[Question] how to save an updatable index to disk?
gcalabria opened this issue · comments
Hi everyone 👋🏽
I am trying to create a system where users can add new documents to the collection on-the-fly. Thus, I would like to update my index, instead of re-indexing the whole collection every time. I've seen here that one can update an index by adding them together:
index1 = pt.IndexFactory.of("./index1")
index2 = pt.IndexFactory.of("./index2")
comb_index = index1 + index2
br = pt.BatchRetrieve(comb_index)
However, as far as I know, the combined object exists only in memory. Is there a way of saving it onto the disk?
Thanks in advance 😄
Hi,
I have just seen:
modules/batch-indexers/src/main/java/org/terrier/structures/indexing/DiskIndexWriter.java
So the following Python should work:
writer = pt.autoclass("org.terrier.structures.indexing.DiskIndexWriter")("/path/to/dir", "data")
writer.write(comb_index)
Hi,
I have just seen: modules/batch-indexers/src/main/java/org/terrier/structures/indexing/DiskIndexWriter.java
So the following Python should work:
writer = pt.autoclass("org.terrier.structures.indexing.DiskIndexWriter")("/path/to/dir", "data") writer.write(comb_index)

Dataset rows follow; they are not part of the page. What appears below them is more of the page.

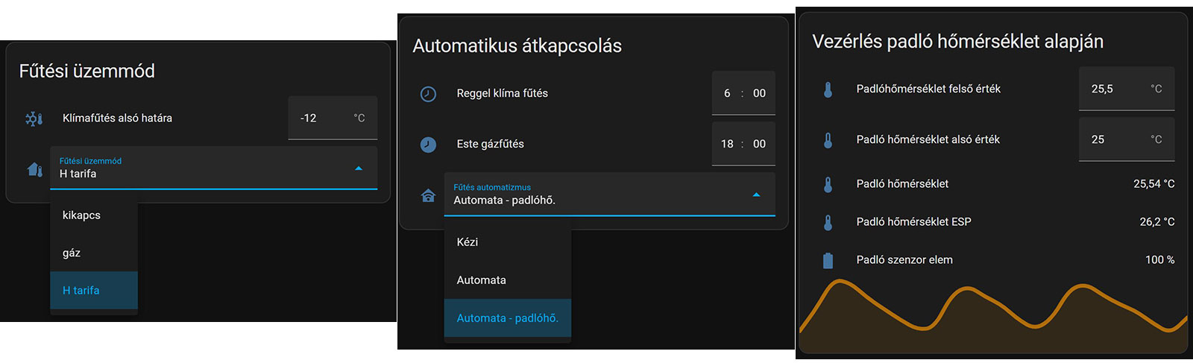Open the Fűtési üzemmód select showing H tarifa
Image resolution: width=1193 pixels, height=363 pixels.
coord(213,168)
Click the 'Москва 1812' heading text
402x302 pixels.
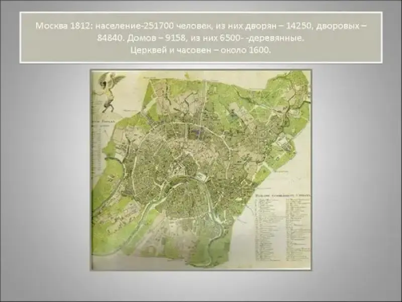[x=56, y=26]
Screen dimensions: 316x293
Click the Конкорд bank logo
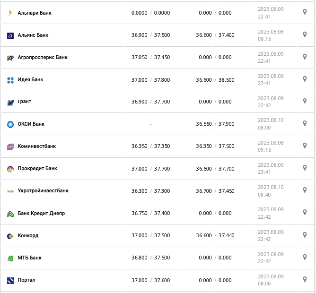[x=10, y=235]
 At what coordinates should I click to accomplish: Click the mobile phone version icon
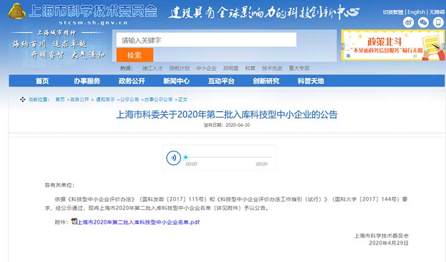pos(437,22)

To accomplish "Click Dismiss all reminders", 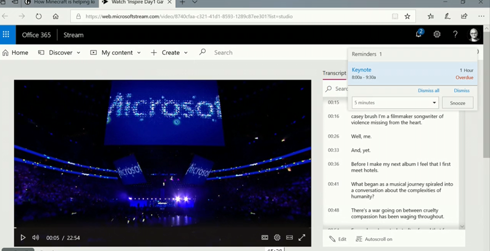I will tap(428, 90).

That looks great! I will check whether it works and come back here to confirm it. Thanks a lot for your help :)
So, I made some progress.
After adding these lines to my code, I first got the error: Cannot document-wise merge indices with and without positions (False vs True)
. I've fixed this by instantiating my new index with the argument blocks=True
.
Here is my code:
import pyterrier as pt
import pandas as pd
if not pt.started():
pt.init()
documents = [
{'text': 'Creates a Function that returns a Function or returns the value of the given property .'},
{'text': 'Returns the URL of the occupants .'},
{'text': 'Exit the timer with the default values .'},
]
# Create new index from pandas dataframe
pd_indexer = pt.DFIndexer('/path/to/temp_dir', blocks=True)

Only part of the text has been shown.